The expected output is every record below, transcribed exactly, with the pictures left out.

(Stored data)
----------

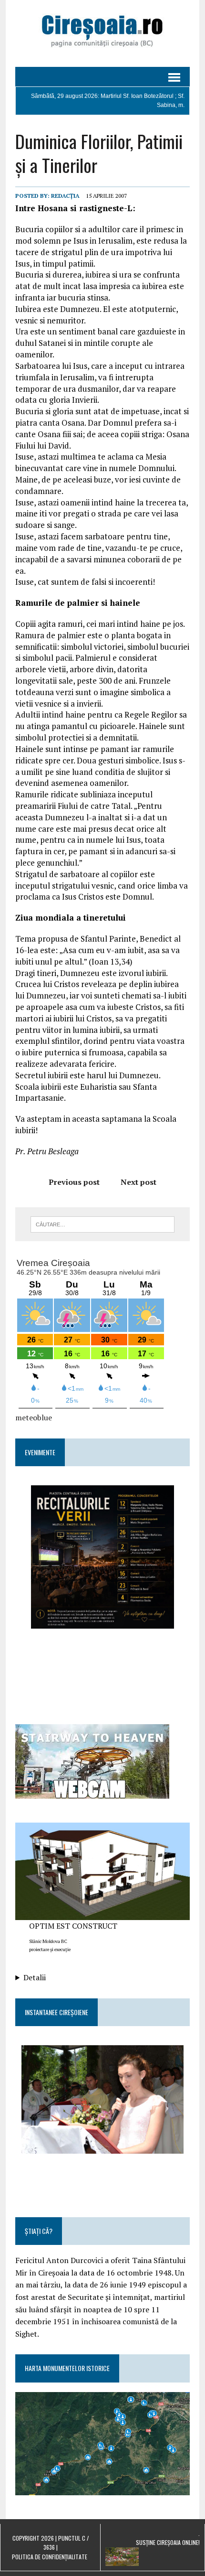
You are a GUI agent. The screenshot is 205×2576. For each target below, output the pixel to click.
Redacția (65, 195)
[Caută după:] (103, 1223)
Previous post (74, 1182)
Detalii (34, 1977)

----------

__Written response__.
You are a GUI agent. The screenshot is 205×2576. For each target below, output the pixel to click.
Redacția (65, 195)
[Caută după:] (103, 1223)
Previous post (74, 1182)
Detalii (34, 1977)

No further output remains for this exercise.